• **Try it**
Your answer must be the exact lines below, starting with the line with "Given: Choose the Pacfantasy game" and going on through the line with "Viewport: 764px width, 435px", both included, with no pictures.

==== Extracted material ====

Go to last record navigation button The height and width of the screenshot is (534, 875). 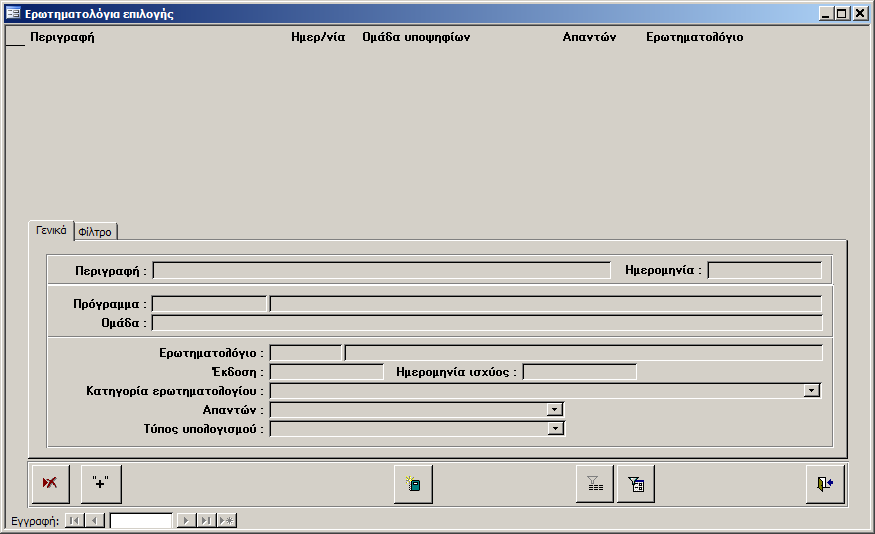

====
==== Extracted material ====

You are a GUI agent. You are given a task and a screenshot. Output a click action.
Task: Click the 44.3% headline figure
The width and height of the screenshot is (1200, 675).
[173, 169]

====
==== Extracted material ====

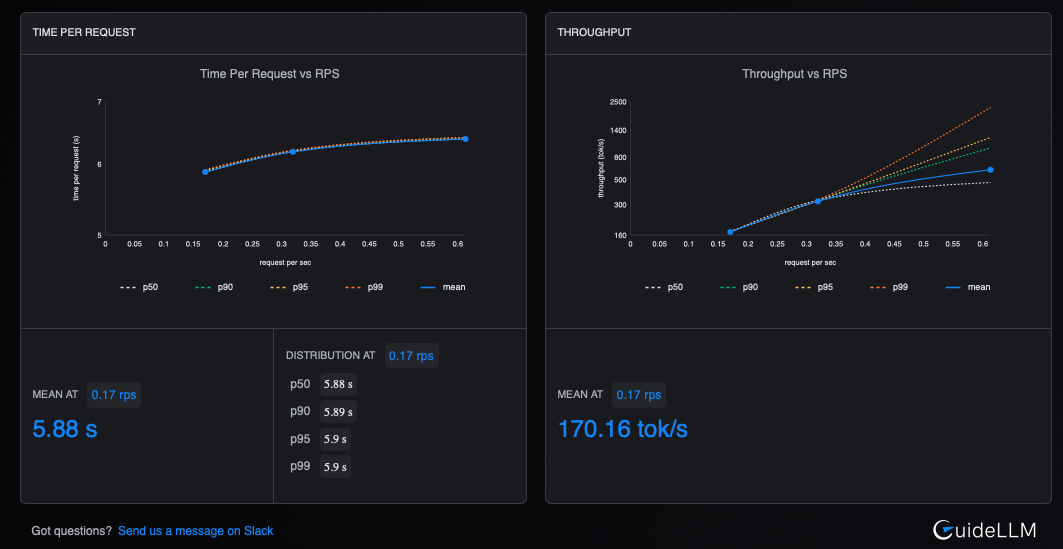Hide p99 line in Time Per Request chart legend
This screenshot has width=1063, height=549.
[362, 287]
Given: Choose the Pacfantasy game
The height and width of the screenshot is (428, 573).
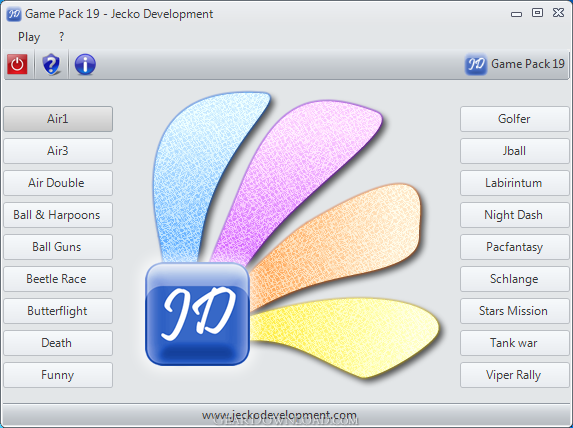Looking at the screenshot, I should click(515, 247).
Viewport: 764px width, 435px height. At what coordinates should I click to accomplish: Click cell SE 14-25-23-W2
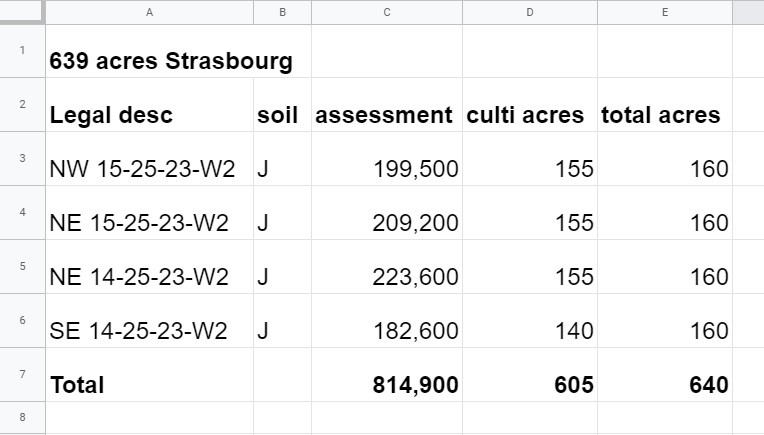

====

• **Result of the task**
Given: Choose the Pacfantasy game
The height and width of the screenshot is (428, 573).
Looking at the screenshot, I should click(515, 247).
Viewport: 764px width, 435px height. At what coordinates should I click to accomplish: Click cell SE 14-25-23-W2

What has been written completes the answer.